From the above analysis, two important parameters for constructing the random forest perception model are:
(1) number of decision trees in ntree-random forest;
(2) mtry — each split node randomly draws a variable number.
Wherein, ntree determines the overall size of the whole random forest, and mtry determines the condition of a single decision tree.
Four tunnel operation state classification sets Y = { c } for given light pollution, moderate pollution, heavy pollution and severe pollution 1 ,c 2 ,c 3 ,c 4 Its perceptual result confusion matrix can be represented by table 1.
Table 1 tunnel operation state confusion matrix
As shown in Table 1, n i,j Is expressed as a classificationState class c i Is identified as class c j The number of the cells.i1-4, j is 1-4, and the confusion matrix mainly reflects the distribution condition of the state class space Y and embodies the identification performance of the classifier. Where the ith row reflects the category c i Recall (Recall) of, the jth column reflects the category c j Precision (Precision). Thus operating the state (e.g., state c) for a particular tunnel j ) Calculating its independent accuracyAnd recall rateCan be calculated according to equations (2) and (3), respectively:
and (4) comprehensively utilizing the harmonic mean of the precision and the recall ratio to obtain a new statistic-F measure (F-measure):
this is illustrated below by means of a specific example.
The invention takes the south line of the Qinling mountain tunnel I as an engineering support, and further develops a real-time monitoring experiment of tunnel operation and further explains the specific implementation mode of the invention by combining the attached drawings.
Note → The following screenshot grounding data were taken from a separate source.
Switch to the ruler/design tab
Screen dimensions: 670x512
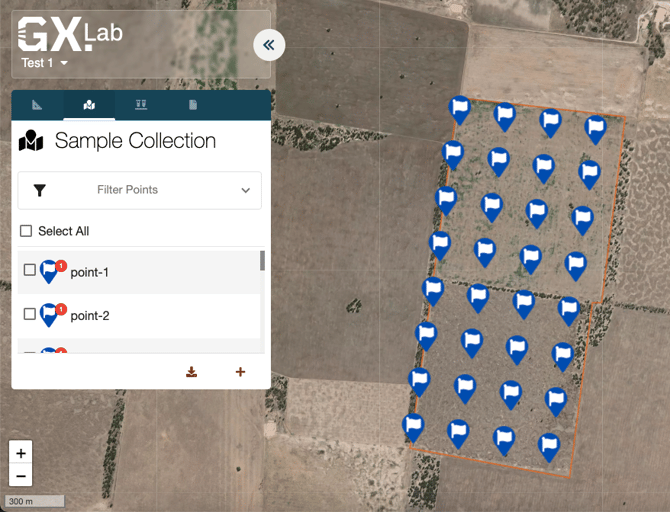coord(37,105)
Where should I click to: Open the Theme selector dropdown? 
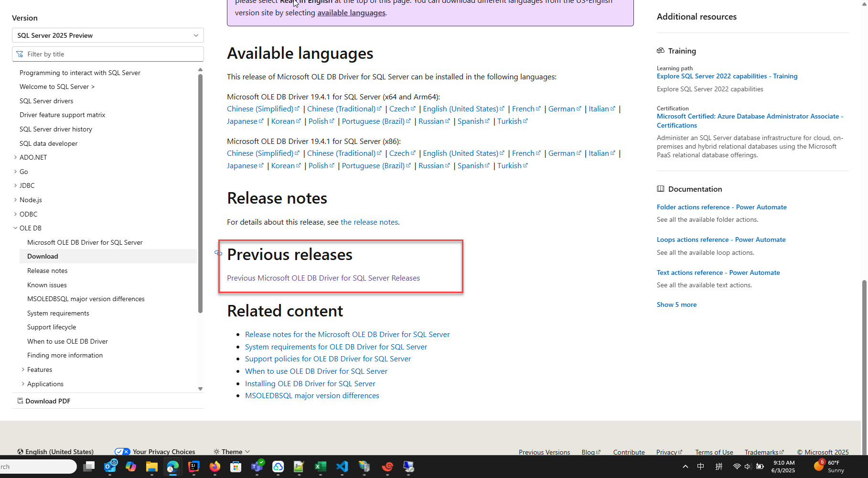[232, 452]
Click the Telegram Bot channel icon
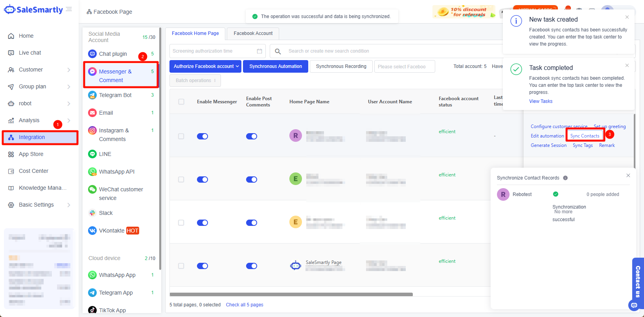The height and width of the screenshot is (317, 644). pyautogui.click(x=92, y=95)
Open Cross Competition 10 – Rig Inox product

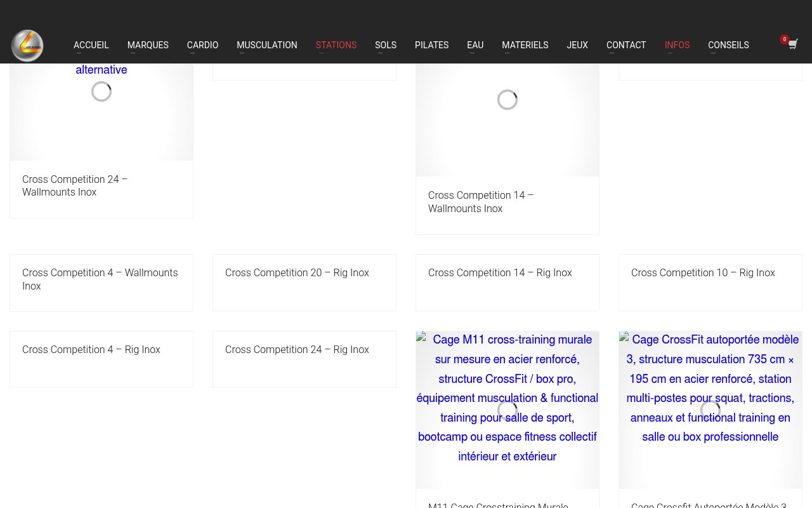click(703, 272)
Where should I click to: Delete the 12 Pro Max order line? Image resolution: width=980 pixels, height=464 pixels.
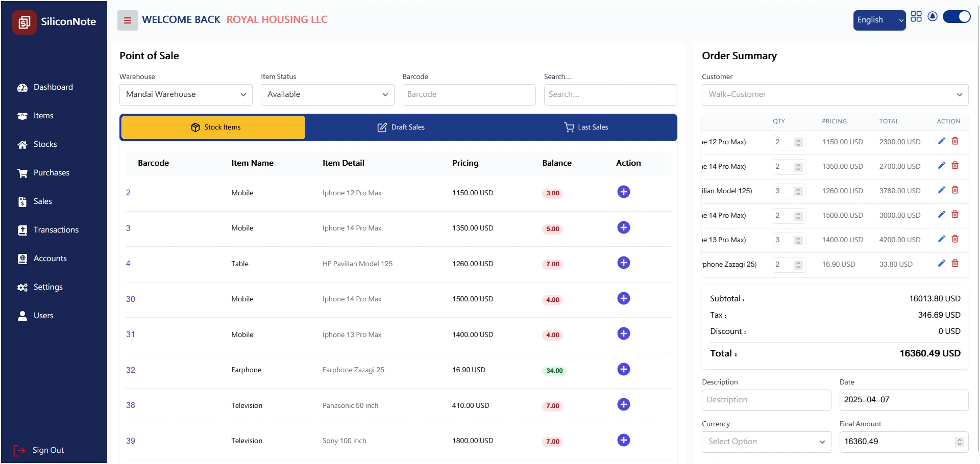pyautogui.click(x=955, y=141)
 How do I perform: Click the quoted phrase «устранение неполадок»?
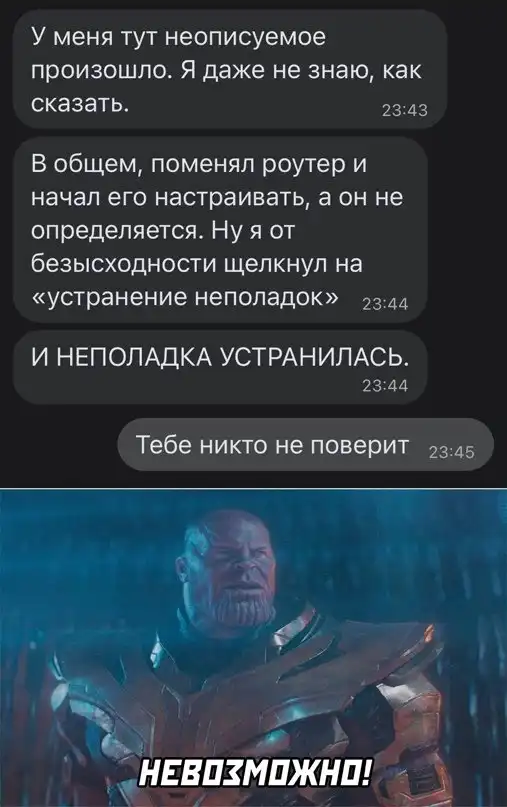[x=185, y=296]
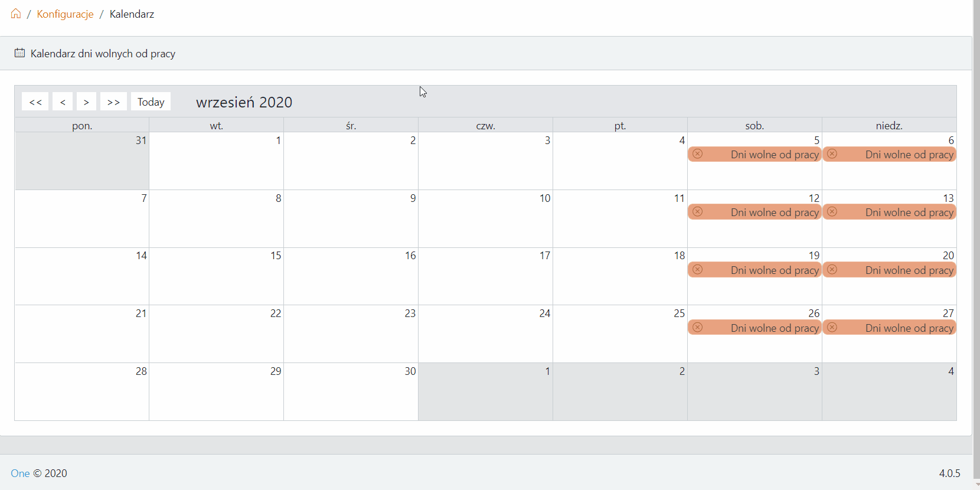The width and height of the screenshot is (980, 490).
Task: Remove day off on September 19
Action: (697, 270)
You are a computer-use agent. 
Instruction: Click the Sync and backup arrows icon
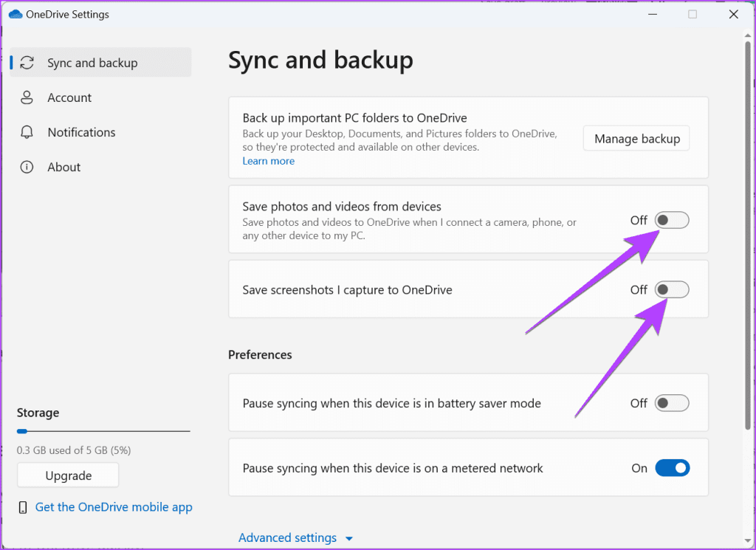coord(27,63)
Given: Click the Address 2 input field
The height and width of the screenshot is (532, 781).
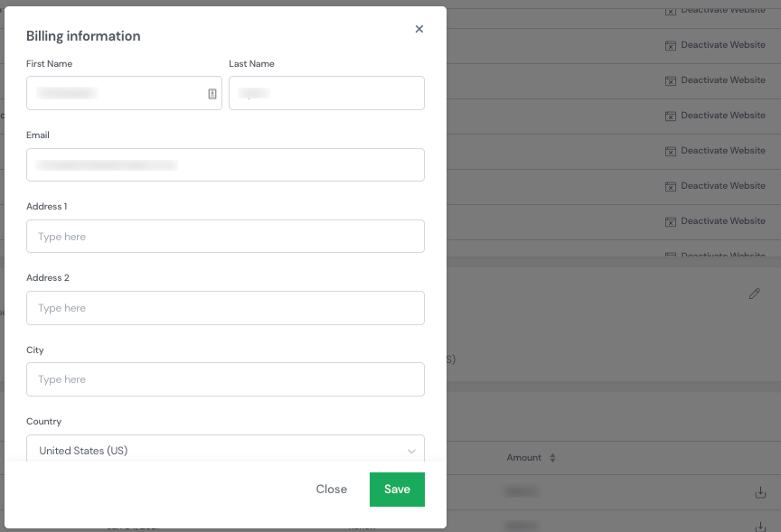Looking at the screenshot, I should pos(225,308).
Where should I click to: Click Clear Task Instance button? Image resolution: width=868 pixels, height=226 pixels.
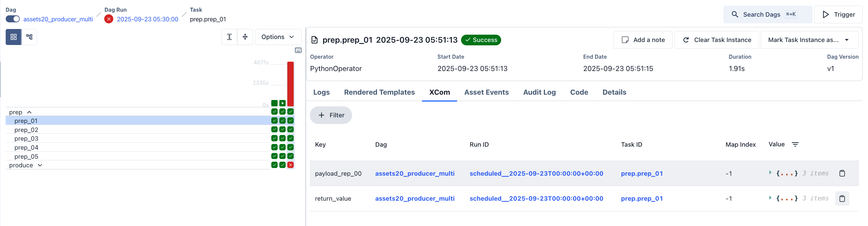pos(716,40)
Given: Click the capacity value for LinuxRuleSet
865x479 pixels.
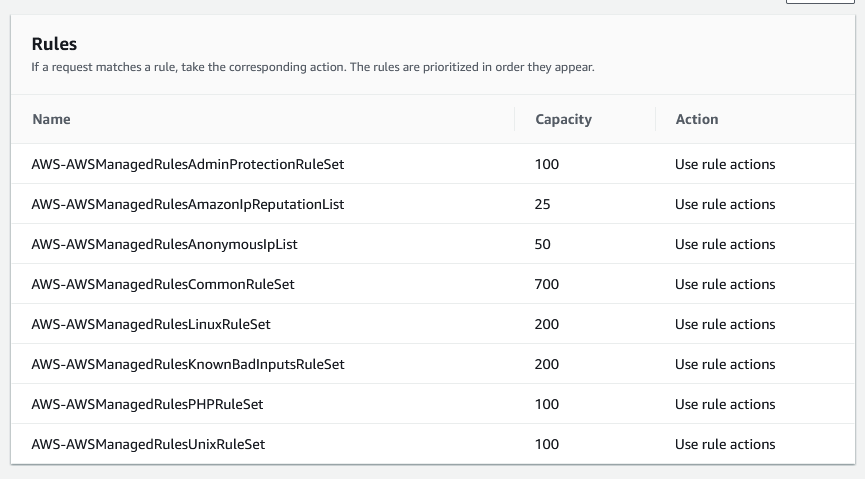Looking at the screenshot, I should [x=547, y=324].
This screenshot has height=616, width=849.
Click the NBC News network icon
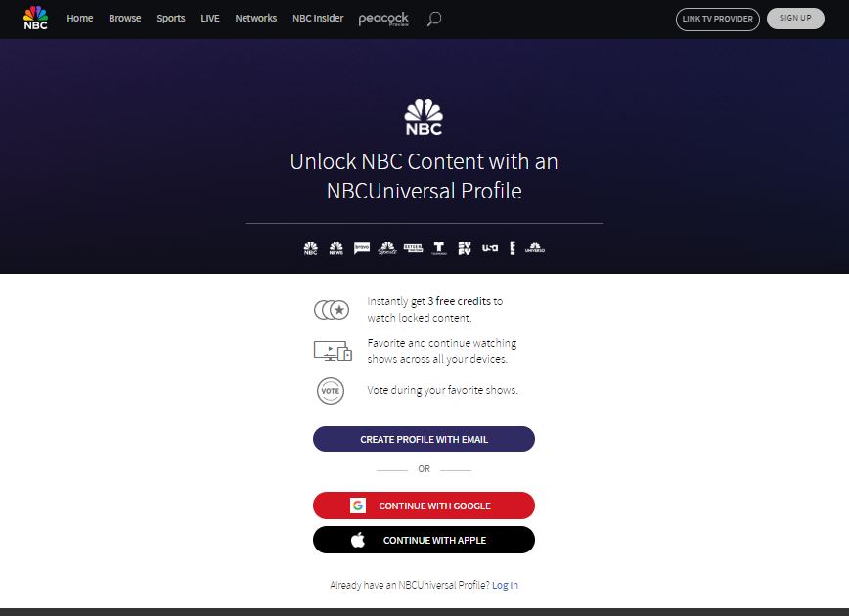pos(336,247)
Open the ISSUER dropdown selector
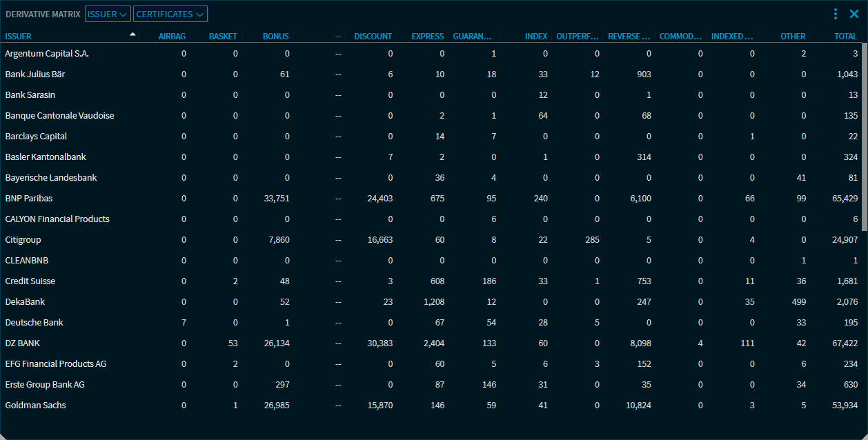The height and width of the screenshot is (440, 868). (108, 14)
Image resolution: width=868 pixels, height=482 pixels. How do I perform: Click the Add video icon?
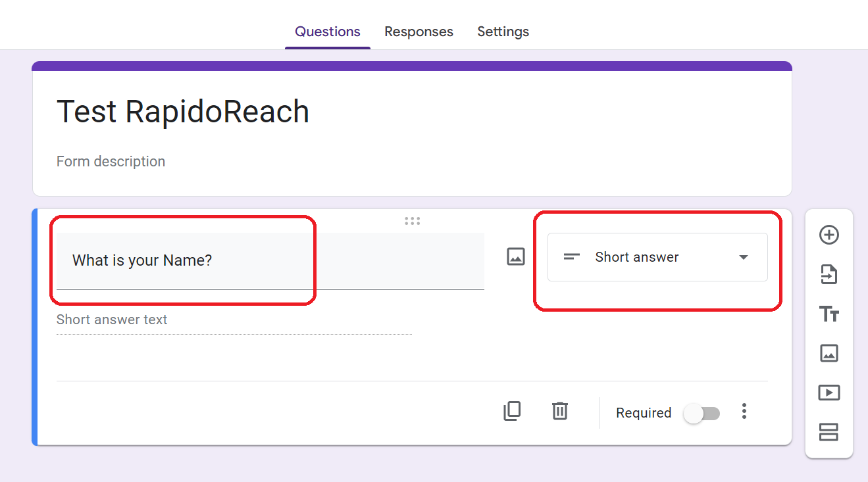tap(829, 393)
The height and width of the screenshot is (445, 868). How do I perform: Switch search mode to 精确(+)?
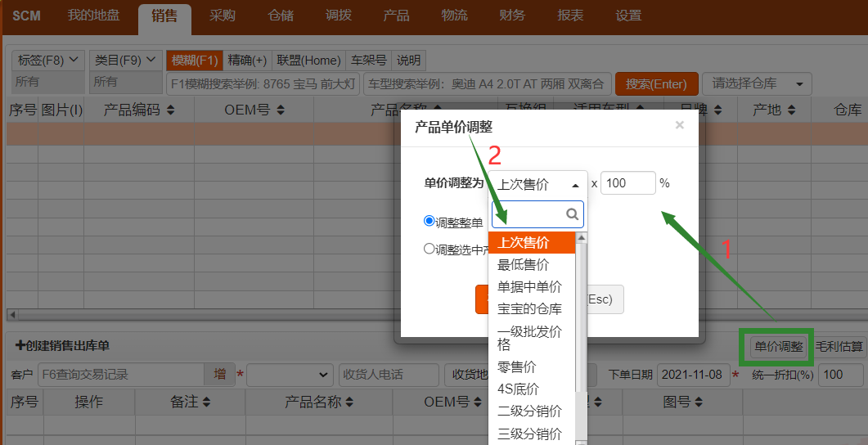click(247, 61)
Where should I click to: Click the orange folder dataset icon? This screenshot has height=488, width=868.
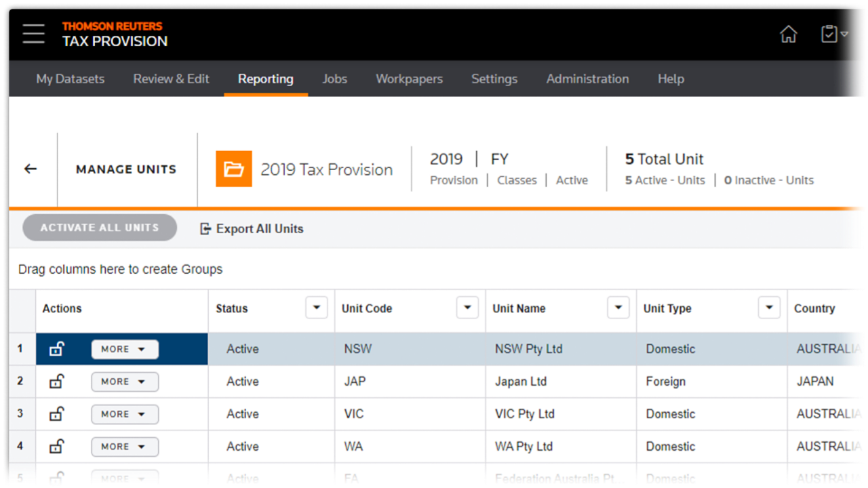pos(234,169)
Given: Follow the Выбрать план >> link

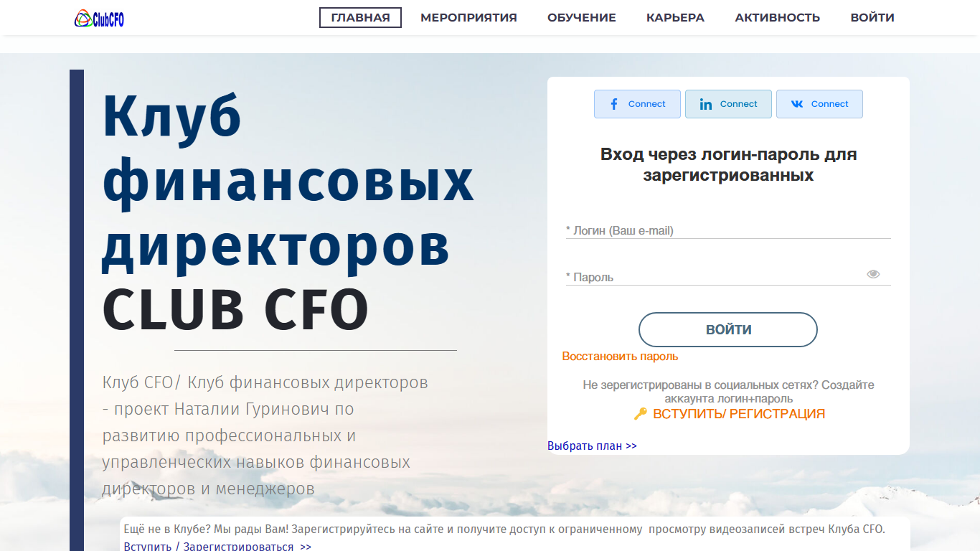Looking at the screenshot, I should tap(592, 446).
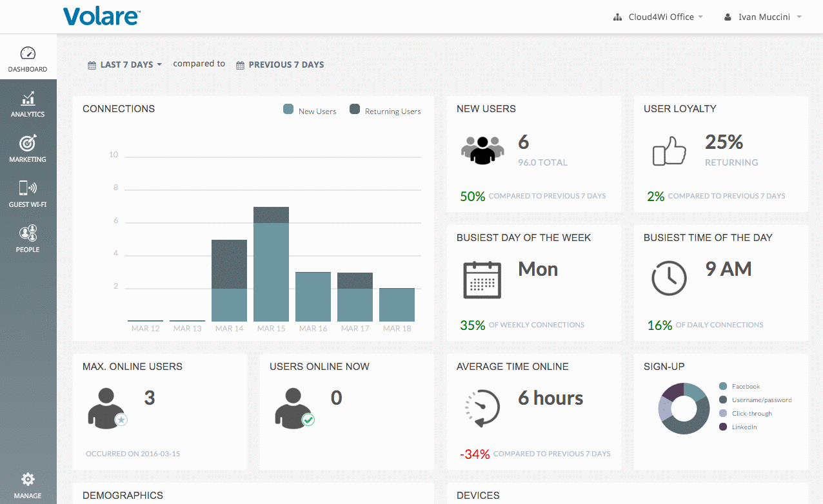Open the Ivan Muccini user menu
823x504 pixels.
pos(764,17)
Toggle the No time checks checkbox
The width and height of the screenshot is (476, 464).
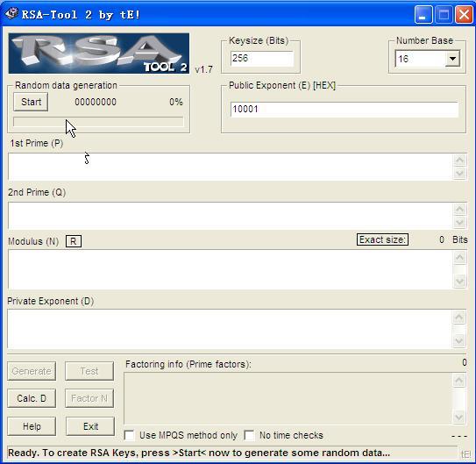(x=249, y=435)
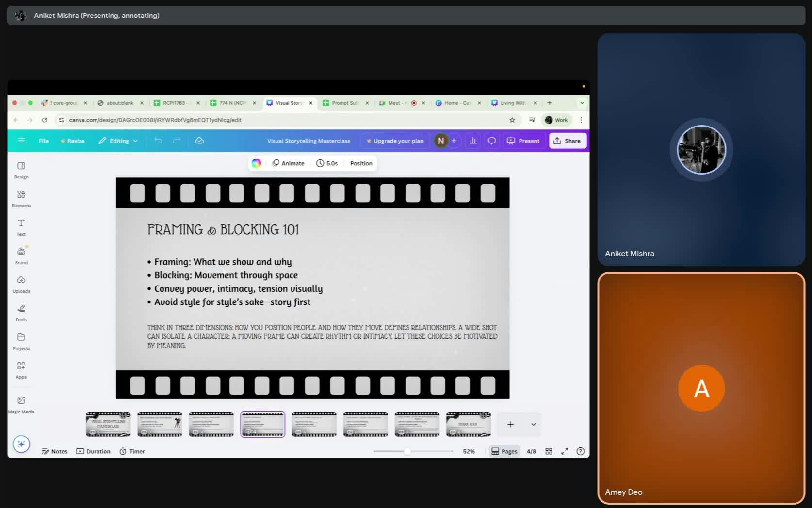
Task: Open the Uploads panel
Action: [x=21, y=284]
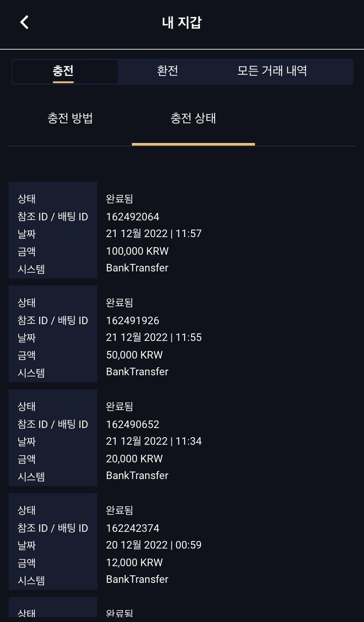The height and width of the screenshot is (622, 364).
Task: Switch to the 충전 tab
Action: 63,71
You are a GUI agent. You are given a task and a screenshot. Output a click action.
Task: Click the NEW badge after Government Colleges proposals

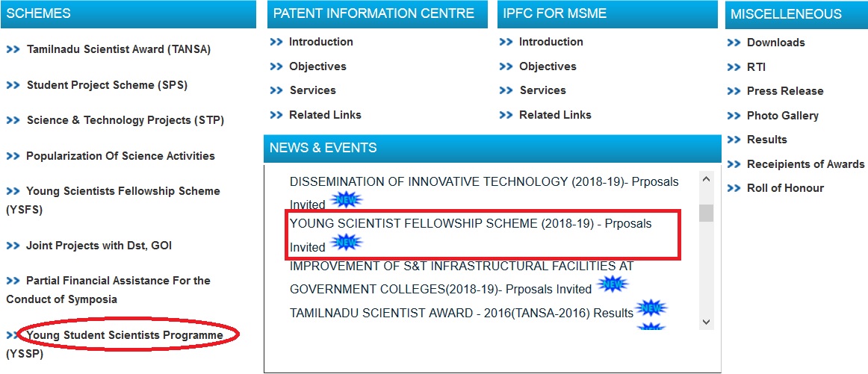[613, 284]
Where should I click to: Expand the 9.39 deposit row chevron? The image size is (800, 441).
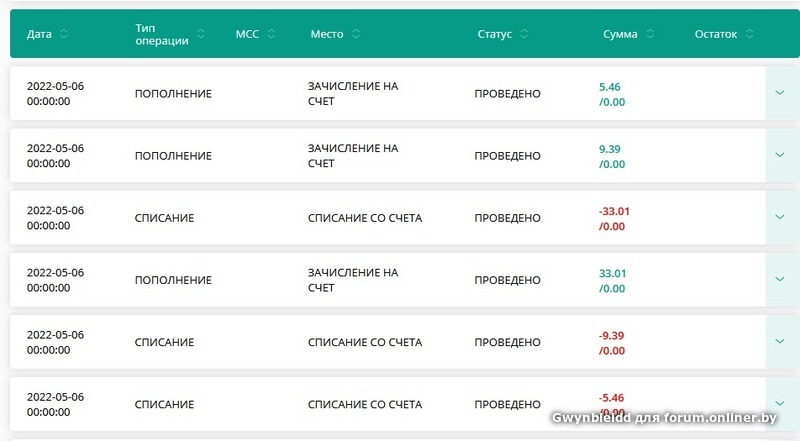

As shown in fig. 3, the tunnel in qinling mountain is a separated type double-hole four-lane tunnel, the full length of a south line is 6102m, the altitude of a tunnel entrance is 1322m, the altitude of an exit is 1391m, and the average longitudinal slope is +2.58%, an emergency parking zone 11 (ESA-1 to ESA-11) is arranged, 30 jet fans are installed in total, and a feeding and discharging type ventilation inclined shaft 1 is reserved. Because the tunnel adopts a full-jet longitudinal ventilation mode, the concentration of pollutants in the tunnel conforms to the distribution characteristic of an upper triangle, namely the concentration of the entrance to the tunnel is lowest and the concentration of the exit from the tunnel is highest. And finally, selecting the parking belt at ESA-11 with the most serious pollution as a monitoring site for the research of the invention.
As shown in table 2, two types of seven data, i.e., tunnel environment data and traffic volume survey, are collected, wherein the traffic volume survey divides vehicle models into three types, i.e., passenger Vehicles (PCs), light-Duty Vehicles (LDVs), and Heavy-Duty Vehicles (HGVs). In the traffic composition in the tunnel operation monitoring period, the proportions of the PC, the LDV and the HGV are respectively 29.46%, 3.21% and 67.32%, and the proportion of the LDV is low, so that the influence of the LDV on the operation state can be ignored. By calculating Pearson correlation coefficient between variables, CO and NO 2 The HGV is strongly related to the HGV and weakly related to the PC, so that the influence of the PC on the operation state can be ignored, and only the HGV is reserved. Therefore, CO and NO are selected finally 2 And the five types of data such as wind speed, fine particulate matters, HGV and the like are taken as a sample data set for the research of the invention.
Table 2 tunnel operation monitoring data provided in the embodiment of the present invention
Further, abnormal value detection is carried out on the monitored sample data set, and whether the missing values and the noise data exist is judged. The main causes of missing values are gas monitoring equipment or vehicle detector failures, and the noise data are mainly pollutant concentrations or traffic volumes out of reasonable ranges. And eliminating all abnormal data because the proportion of the abnormal values in the total samples is small. Further, parameter tuning is performed before the perception model is established, firstly, a detected and processed tunnel operation monitoring sample data set is randomly divided into a training data set and a testing data set according to the proportion of 7.
As shown in FIG. 4 and FIG. 5, the combination of ntree and mtry is considered together, and the optimal parameter combination is determined by the minimum principle of out-of-bag data Error (OOB Error). Taking ntree =10,20, \ 8230;, 500; mtry =1,2,3,4,5, and 250 ntree and mtry parameter combinations are iteratively operated in the training data set to obtain the influence relationship of the ntree and mtry parameter combinations in the random forest classifier on the out-of-bag data error and the operation time.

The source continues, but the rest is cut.